Tarefa a fazer. Por favor, retome o texto sobre o desenvolvimento do cérebro infantil e dê continuidade a ele logo após a última frase.

Trecho para leitura.
━━━━━━━━━━
Antes mesmo que você se pergunte, porém, se está estimulando o seu filho o suficiente, relaxe. “O desenvolvimento do cérebro tem sido moldado há milhares de gerações ao longo da evolução da humanidade para se tornar a máquina mais sofisticada de processamento de informações que existe no mundo. E, o mais surpreendente, ela se constrói sozinha”, diz Sandra. Como assim? Desde o nascimento, o bebê tem uma predisposição natural para buscar experiências que vão lhe ajudar a se adaptar ao ambiente – e tudo tem um tempo certo para acontecer, como vamos mostrar a seguir. Por essa razão, para atingir todo o potencial, seu filho tem apenas de crescer em um ambiente saudável, cercado por pessoas que saibam cuidar dele (mas que não precisam ser perfeitas!).
Os pais, no entanto, não são meros coadjuvantes nessa “obra”. Um estudo feito pela Universidade Washington, de Saint Louis, nos Estados Unidos, sugere que as crianças criadas com afeto têm o hipocampo (área do cérebro responsável pela memória) quase 10% maior que as demais. Para chegar a tal conclusão, os especialistas analisaram imagens do cérebro de crianças de 7 a 10 anos (que também tinham sido avaliadas entre 3 e 6 anos) e como elas interagiam com um dos pais. A capacidade e o modo deles acalmarem o filho em certas situações estressantes simuladas na pesquisa, como a espera para abrir um presente, foi um dos parâmetros utilizados pelos cientistas para classificar o nível de carinho, digamos assim, entre pais e crianças. É uma das poucas evidências dos efeitos do tipo de criação na anatomia cerebral.
Mas, como todos sabem, os limites também são uma forma de demonstrar amor. Talvez por isso eles sejam essenciais para o desenvolvimento cerebral. De que forma? “A experiência da frustração vai obrigar o cérebro a buscar novas conexões”, afirma Adriana Foz, especialista em neuropsicologia e coordenadora do Projeto Cuca Legal, da Universidade Federal de São Paulo (Unifesp). Então, toda vez que você diz “não” para o seu filho – e fica com o coração partido –, contribui para a criação de novas sinapses, pois diante de uma impossibilidade, a criança precisa pensar em outra forma de lidar com aquela situação e são os neurônios que vão trabalhar para isso. E tem mais: isso acontece desde os primeiros meses de vida. Lembra quando você tentava acalmar o bebê sem tirá-lo do berço? Sem querer, já estava o ajudando a praticar a tal da resiliência. “As emoções, afinal, estão no cérebro”, diz o neuropediatra Saul Cypel, do Hospital Israelita Albert Einstein (SP). E esse equilíbrio entre limite e afeto é essencial para outra conquista cerebral que os cientistas consideram tão importante quanto a inteligência: o autocontrole.
━━━━━━━━━━
Dados de ancoragem em coordenadas de pixel.

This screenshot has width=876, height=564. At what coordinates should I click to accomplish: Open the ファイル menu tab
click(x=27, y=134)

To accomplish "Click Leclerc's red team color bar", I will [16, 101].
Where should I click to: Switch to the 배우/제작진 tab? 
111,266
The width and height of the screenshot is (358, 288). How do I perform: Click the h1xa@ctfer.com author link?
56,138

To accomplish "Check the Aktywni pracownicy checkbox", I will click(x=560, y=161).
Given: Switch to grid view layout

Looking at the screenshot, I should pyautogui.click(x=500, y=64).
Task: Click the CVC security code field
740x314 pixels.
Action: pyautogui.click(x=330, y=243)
━━━━━━━━━━
Resultado do exercício.
Vale lembrar que, para tornar seu filho mais esperto, não é preciso gastar muito. A oportunidade de brincar e explorar o mundo e, principalmente, a interação no dia a dia com os pais é fundamental nesse incrível processo. “Provavelmente não faz a menor diferença se a criança está aprendendo com um brinquedo ou transformando colheres e panelas em um tambor”, completa a neurocientista Sandra. Fique tranquilo. A melhor notícia é que você vai assistir a esse espetáculo da primeira fila.
BRINCAR É PRECISO!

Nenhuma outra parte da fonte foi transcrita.